William G. Mennen Sports Arena
- Interactive map of William G. Mennen Sports Arena
- Location: 161 East Hanover Ave Morristown, NJ 07960 United States
- Owner: The Morris County Park Commission
- Operator: The Morris County Park Commission
- Capacity: 2,500
- Surface: Ice
- Public transit: NJT Bus: 872

Construction
- Groundbreaking: 1973
- Opened: January 12, 1975
- Structural engineer: SunDurance Energy

= Mennen Arena =

Multi-purpose arena in Morris Township, New Jersey

The William G. Mennen Sports Arena, commonly referred to as Mennen Arena, is a multi-purpose arena in Morris Township, New Jersey primarily used for ice hockey and other skating activities. The building houses three regulation-sized ice rinks. The main rink has seating for 2,500 spectators.

==Usage==
Mennen Arena is a facility of the Morris County Park Commission.

The venue is the main home ice rink for the New Jersey Colonials youth hockey program and the main training center for the Skating Club of Morris. Morris Rugby Corporation holds events at Mennen Arena. It is also the host rink for the County College of Morris hockey team as well as most of the public high school hockey teams in Morris County, New Jersey.

During the summer months the ice surface in the main rink is removed.
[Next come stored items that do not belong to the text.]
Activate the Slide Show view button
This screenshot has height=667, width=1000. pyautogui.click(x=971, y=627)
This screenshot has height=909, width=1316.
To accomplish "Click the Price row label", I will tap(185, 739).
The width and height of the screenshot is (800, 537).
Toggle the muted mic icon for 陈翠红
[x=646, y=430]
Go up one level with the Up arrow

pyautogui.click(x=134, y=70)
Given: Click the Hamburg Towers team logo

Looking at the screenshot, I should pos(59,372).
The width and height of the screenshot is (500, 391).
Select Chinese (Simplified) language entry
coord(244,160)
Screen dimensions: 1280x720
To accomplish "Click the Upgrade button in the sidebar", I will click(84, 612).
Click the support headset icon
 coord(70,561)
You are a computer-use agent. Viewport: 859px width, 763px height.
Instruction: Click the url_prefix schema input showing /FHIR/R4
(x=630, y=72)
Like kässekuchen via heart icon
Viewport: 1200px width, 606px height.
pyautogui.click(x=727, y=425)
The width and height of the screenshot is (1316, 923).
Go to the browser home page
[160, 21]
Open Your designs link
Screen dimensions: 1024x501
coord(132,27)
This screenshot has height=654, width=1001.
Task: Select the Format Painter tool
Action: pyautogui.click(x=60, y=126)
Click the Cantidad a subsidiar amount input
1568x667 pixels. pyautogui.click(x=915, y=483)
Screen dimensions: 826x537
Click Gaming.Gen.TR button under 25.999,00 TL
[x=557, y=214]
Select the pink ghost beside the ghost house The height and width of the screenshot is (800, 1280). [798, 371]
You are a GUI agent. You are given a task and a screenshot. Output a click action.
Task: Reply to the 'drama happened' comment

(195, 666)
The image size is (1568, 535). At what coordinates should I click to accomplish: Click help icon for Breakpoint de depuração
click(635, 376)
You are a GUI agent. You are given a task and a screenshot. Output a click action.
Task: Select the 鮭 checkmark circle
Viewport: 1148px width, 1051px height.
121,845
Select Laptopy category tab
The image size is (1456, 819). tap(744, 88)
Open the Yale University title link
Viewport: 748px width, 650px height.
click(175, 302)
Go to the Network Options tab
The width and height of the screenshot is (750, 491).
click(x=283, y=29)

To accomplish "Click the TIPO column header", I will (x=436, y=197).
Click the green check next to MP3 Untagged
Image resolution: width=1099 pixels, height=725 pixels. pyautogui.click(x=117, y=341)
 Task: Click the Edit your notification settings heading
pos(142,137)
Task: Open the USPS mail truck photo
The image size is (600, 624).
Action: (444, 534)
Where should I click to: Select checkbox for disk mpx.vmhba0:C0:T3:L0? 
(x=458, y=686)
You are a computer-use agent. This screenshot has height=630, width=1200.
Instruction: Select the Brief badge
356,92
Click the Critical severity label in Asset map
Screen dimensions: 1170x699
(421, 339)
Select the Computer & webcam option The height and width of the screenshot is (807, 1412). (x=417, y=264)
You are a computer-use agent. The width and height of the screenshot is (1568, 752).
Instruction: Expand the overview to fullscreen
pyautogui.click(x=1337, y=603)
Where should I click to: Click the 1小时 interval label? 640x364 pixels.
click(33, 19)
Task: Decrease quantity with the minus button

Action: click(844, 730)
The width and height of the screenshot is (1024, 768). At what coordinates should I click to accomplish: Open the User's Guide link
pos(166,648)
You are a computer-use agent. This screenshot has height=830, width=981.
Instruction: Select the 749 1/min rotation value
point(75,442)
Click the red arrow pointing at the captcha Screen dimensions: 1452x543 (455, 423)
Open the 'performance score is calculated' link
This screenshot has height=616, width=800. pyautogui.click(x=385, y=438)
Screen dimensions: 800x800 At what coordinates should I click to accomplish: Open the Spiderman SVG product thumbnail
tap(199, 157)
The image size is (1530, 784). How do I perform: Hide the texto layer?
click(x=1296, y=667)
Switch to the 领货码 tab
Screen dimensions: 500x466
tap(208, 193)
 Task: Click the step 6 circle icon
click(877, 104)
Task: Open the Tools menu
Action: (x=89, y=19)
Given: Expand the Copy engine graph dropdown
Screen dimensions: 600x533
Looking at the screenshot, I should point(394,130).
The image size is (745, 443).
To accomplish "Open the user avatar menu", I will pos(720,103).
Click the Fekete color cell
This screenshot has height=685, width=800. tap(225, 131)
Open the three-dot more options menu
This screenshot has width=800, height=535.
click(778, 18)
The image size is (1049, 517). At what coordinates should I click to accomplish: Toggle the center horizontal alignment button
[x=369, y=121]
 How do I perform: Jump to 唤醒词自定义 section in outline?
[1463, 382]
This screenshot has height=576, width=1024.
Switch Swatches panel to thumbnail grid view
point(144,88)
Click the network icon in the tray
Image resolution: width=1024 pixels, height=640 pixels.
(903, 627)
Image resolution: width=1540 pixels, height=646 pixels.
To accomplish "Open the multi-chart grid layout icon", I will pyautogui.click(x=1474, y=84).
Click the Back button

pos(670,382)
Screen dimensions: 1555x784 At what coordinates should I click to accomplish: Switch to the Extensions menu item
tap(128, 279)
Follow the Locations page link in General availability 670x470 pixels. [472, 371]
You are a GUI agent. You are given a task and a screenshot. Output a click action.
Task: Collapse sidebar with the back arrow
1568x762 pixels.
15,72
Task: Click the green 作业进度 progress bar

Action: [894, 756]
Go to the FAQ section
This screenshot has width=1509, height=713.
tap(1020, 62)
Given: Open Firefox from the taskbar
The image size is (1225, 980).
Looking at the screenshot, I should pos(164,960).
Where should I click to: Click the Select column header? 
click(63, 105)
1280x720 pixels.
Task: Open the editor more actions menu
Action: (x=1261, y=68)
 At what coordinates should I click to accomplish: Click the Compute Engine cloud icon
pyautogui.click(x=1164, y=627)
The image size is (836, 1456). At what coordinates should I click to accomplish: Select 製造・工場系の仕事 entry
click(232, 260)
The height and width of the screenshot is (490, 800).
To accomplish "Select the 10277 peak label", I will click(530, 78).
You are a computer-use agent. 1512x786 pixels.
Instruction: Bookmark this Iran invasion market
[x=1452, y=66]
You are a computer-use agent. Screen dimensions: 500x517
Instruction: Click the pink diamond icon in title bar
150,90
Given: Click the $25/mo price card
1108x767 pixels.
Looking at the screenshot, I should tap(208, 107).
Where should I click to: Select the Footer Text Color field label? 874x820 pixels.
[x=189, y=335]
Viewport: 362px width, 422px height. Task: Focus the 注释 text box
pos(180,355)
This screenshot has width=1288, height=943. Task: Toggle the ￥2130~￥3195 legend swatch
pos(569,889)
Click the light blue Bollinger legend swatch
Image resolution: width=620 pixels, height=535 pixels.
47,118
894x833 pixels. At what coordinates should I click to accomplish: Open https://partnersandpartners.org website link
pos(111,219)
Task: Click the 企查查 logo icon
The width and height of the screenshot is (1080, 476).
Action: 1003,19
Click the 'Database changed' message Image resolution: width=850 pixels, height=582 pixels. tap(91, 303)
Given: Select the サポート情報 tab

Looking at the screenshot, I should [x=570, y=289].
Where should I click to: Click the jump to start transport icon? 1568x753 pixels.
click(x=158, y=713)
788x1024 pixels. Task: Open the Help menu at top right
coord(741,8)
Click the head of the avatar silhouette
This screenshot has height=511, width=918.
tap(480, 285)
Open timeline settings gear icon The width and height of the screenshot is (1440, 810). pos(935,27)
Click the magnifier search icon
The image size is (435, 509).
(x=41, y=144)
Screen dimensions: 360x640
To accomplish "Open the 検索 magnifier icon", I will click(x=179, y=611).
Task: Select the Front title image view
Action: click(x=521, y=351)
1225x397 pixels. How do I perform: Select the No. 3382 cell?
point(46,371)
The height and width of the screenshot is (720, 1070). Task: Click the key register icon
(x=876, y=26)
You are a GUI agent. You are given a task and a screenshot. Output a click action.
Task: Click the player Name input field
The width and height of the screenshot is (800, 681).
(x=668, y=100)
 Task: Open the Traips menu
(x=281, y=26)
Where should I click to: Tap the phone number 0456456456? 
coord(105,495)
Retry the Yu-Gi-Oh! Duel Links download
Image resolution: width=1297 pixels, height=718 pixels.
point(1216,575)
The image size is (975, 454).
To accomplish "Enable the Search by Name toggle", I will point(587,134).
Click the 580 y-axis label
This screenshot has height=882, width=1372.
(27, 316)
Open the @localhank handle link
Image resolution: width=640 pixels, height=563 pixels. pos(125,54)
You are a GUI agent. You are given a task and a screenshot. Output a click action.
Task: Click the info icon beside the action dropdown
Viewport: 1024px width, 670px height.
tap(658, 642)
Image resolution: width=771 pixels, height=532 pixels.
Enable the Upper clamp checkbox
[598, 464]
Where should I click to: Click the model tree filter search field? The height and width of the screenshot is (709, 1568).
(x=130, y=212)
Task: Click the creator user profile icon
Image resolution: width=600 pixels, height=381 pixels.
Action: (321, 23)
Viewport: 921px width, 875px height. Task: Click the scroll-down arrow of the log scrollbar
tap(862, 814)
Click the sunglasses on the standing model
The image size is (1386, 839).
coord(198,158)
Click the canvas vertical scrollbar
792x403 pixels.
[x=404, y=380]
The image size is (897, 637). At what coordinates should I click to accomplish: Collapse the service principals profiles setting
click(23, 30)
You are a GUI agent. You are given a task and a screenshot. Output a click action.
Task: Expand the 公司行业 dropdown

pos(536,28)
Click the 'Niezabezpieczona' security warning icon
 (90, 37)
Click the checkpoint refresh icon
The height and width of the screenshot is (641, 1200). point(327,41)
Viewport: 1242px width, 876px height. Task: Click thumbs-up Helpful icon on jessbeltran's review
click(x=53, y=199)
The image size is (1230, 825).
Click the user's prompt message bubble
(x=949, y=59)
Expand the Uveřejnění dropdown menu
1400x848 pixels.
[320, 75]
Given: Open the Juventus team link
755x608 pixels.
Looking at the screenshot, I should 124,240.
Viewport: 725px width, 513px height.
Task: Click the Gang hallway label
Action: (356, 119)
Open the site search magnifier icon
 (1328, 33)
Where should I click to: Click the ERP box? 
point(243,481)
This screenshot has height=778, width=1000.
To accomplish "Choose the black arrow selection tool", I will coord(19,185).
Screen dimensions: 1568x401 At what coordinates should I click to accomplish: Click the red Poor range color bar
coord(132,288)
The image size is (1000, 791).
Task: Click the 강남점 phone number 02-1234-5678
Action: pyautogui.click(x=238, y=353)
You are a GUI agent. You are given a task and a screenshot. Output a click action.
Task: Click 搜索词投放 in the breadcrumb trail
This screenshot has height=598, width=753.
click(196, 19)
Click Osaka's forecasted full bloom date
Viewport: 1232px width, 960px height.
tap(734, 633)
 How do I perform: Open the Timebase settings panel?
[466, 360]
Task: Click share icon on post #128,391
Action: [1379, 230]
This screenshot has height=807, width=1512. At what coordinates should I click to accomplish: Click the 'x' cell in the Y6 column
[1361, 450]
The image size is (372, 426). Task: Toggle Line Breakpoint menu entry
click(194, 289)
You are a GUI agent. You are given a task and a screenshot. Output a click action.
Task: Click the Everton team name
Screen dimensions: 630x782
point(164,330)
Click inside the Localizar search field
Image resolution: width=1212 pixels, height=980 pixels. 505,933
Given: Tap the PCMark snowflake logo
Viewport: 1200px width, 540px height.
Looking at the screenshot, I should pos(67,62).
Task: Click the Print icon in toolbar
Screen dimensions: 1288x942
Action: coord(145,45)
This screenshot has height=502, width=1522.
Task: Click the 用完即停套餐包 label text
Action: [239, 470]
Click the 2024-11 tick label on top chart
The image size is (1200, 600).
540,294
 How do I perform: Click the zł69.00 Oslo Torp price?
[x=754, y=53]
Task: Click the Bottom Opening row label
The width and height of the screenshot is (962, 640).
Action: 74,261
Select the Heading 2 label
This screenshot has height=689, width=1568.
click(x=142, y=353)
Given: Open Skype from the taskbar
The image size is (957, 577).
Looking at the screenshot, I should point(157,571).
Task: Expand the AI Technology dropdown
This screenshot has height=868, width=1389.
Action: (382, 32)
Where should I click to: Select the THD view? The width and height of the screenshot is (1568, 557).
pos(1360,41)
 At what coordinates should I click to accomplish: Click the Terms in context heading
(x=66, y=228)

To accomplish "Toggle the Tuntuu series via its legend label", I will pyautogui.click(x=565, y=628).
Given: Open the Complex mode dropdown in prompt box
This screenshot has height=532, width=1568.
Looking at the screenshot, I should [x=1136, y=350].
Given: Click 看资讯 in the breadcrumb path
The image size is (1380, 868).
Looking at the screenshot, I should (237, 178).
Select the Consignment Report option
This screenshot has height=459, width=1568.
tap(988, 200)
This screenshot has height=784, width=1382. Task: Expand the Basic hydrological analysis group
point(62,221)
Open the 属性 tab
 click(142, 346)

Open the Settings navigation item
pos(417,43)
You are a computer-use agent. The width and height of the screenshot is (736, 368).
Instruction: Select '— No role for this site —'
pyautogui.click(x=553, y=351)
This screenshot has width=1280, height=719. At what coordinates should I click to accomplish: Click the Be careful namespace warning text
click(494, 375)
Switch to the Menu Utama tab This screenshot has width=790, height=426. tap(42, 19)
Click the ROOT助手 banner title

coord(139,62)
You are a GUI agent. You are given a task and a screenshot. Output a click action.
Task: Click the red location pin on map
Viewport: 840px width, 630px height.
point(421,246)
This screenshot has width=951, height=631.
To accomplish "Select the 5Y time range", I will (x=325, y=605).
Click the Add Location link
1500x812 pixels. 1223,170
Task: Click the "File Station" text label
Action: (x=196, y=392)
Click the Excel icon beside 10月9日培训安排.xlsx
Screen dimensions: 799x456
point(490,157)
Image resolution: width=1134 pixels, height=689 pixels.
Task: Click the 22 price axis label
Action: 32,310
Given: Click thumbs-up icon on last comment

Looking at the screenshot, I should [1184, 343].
The arena has hosted the Shrine Circus, dog shows, professional wrestling and MMA events such as Grapplers Quest and Cage Fury Fighting Championships (CFFC).

Mennen hosted one game for the New Jersey XTreme of the National Indoor Football League in 2005, and was formerly the home of the New Jersey Revolution of the American Indoor Football Association.
== History ==
The Mennen Arena was built in 1973 on land donated by the Mennen Company, now part of Colgate-Palmolive. It was opened to the public on January 12, 1975. At that time, the facility consisted of one indoor multi-purpose arena with artificial ice in place for most of the year.

A second ice surface was added in an expansion building in 1986 and a third surface added in 2002.